Giacomo Leopardi
Giacomo Leopardi nasce a Recanati, nelle Marche il 29 Giugno del
1798. Cresciuto in un ambiente provinciale in cui si sente presto
oppresso dalla famiglia.
Giacomo Leopardi
Il padre era il Conte Monaldo e la madre la marchesa Adelaide
Antici. Passò l’adolescenza nella biblioteca del padre, si immerse in
uno studio talmente accanito che arrivò ad acquistare una perfetta
conoscenza delle lingue classiche (latino, greco, ebraico) ma questo
studio gli provocò anche dei gravi danni alla salute come
l’incurvamento delle schiena e problemi alla vista e al sistema
nervoso.
Giacomo Leopardi
Dopo una fuga fallita, nel 1822 ottenne il permesso di recarsi a
Roma, ma questo viaggio lo deluse molto.
Giacomo Leopardi
Nel 1825 andò a Milano poi a Bologna, a Firenze e infine a Pisa. Nel
1833 si trasferì a Napoli ma le sue condizioni di salute peggiorarono
tanto che trovò la morte a soli 39 anni nel 1837.
Successivamente nelle piazza di Recanati gli fu dedicata una
statua.
Le opere
Di lui si ricordano 3 raccolte in particolare:
CANTi: iniziò a scriverli nel 1818 fino al giorno di morte. La raccolta è composta da
varie poesie, idilli,liriche per un insieme di 41 componimenti.
OPERETTE MORALi: è un’opera filosofica in prosa, parla del pessimismo di
Leopardi verso la vita.
ZiBALDONE: riflessioni, note, commenti. Tra il 1817 e il 1827.
La poetica
Nell’opera poetica di Leopardi emergono le sue riflessioni sulla vita e sull’uomo, in lotta con il
dolore e la ricerca della felicità.
Per Leopardi la ragione è importantissima perché permette all’uomo di comprendere la vita.
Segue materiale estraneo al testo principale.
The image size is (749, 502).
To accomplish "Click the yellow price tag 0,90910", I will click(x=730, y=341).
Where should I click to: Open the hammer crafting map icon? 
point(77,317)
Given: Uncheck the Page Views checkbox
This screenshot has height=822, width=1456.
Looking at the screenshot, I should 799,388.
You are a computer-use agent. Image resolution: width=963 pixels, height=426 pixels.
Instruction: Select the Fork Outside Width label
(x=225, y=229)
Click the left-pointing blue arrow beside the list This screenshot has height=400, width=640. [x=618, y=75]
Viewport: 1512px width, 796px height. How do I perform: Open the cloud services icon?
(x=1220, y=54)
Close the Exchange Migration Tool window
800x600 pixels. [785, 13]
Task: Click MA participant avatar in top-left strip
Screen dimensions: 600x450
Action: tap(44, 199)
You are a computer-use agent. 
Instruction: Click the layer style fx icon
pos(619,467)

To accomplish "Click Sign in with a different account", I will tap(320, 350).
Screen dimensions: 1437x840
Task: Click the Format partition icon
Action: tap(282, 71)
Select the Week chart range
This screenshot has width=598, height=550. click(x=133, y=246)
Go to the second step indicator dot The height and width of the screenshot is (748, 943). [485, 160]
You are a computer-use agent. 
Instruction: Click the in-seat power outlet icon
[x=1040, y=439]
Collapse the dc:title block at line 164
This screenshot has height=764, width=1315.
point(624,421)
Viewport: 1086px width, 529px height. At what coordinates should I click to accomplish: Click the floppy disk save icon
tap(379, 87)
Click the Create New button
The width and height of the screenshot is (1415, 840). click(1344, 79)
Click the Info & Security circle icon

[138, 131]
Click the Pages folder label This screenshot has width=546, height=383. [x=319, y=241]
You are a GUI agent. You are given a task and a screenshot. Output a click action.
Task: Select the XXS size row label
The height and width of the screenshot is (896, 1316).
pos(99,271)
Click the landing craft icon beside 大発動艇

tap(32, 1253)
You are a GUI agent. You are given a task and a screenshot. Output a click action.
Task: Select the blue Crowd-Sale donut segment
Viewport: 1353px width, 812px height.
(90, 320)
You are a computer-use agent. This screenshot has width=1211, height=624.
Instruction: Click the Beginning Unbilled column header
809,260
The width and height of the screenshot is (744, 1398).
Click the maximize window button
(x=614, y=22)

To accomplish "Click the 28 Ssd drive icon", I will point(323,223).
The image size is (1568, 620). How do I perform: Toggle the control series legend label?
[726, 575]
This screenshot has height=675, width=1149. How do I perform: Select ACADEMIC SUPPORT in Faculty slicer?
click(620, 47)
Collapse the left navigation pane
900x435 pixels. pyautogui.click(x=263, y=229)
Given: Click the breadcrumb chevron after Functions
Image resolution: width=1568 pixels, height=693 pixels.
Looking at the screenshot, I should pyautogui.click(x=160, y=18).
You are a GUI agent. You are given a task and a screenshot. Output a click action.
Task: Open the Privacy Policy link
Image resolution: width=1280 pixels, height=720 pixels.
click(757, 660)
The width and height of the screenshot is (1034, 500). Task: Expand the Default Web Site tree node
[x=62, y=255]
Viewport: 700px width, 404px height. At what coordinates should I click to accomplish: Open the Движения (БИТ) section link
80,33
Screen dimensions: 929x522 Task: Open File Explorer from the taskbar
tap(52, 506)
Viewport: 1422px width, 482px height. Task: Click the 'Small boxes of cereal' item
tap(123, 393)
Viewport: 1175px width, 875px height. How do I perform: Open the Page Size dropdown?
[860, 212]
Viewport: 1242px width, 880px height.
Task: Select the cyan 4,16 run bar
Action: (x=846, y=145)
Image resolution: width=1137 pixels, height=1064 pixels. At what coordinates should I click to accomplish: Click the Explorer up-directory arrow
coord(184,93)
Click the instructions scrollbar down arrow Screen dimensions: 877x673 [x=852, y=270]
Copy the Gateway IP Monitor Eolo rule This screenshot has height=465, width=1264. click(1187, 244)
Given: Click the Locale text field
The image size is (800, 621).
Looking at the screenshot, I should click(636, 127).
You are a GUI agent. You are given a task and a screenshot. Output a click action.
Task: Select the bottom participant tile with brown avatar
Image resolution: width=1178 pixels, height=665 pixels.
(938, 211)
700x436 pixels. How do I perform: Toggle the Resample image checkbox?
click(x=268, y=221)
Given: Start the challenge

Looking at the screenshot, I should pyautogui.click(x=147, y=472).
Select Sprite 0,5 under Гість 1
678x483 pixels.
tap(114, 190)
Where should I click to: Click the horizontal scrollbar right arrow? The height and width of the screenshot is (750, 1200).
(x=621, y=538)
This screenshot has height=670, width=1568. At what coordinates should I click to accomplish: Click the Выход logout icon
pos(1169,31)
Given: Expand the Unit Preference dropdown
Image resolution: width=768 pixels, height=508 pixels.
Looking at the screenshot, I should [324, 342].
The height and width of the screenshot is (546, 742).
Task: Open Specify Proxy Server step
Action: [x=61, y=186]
Secondo lui la realtà è solo materia,tutto è materia che segue un ciclo cieco e crudele designato
dalla Natura.
Per Leopardi le illusioni nascono dall’immaginazione che rende bella vita,ma purtroppo poi
subentra la ragione che le rende deludenti, e causa di false opinioni ed errori.
La Natura
La Natura da Giacomo Leopardi, nella giovinezza è vista come madre benigna perché
fa sperare in un futuro felice. Ma arrivati nell’età adulta la Natura diventa una
madre maligna perché fa crollare le speranze nel raggiungere la felicità,
ingannando l’uomo e tradendoli.
L’infinito
Sempre caro mi fu quest’ermo colle,
E questa siepe, che da tanta parte
Dell’ultimo orizzonte il guardo esclude.
Ma sedendo e rimirando, interminati
Spazi di là da quella, e sovrumani
Silenzi, e profondissima quiete
Io nel pensier mi fingo, ove per poco
Il cor non si spaura. E come il vento
Odo stormir tra queste piante, io quello
Infinito silenzio a questa voce
Vo comparando: e mi sovvien l’eterno,
E le morte stagioni, e la presente
E viva, e il suon di lei. Così tra questa
Immensità s’annega il pensier mio:
E il naufragar m’è dolce in questo mare.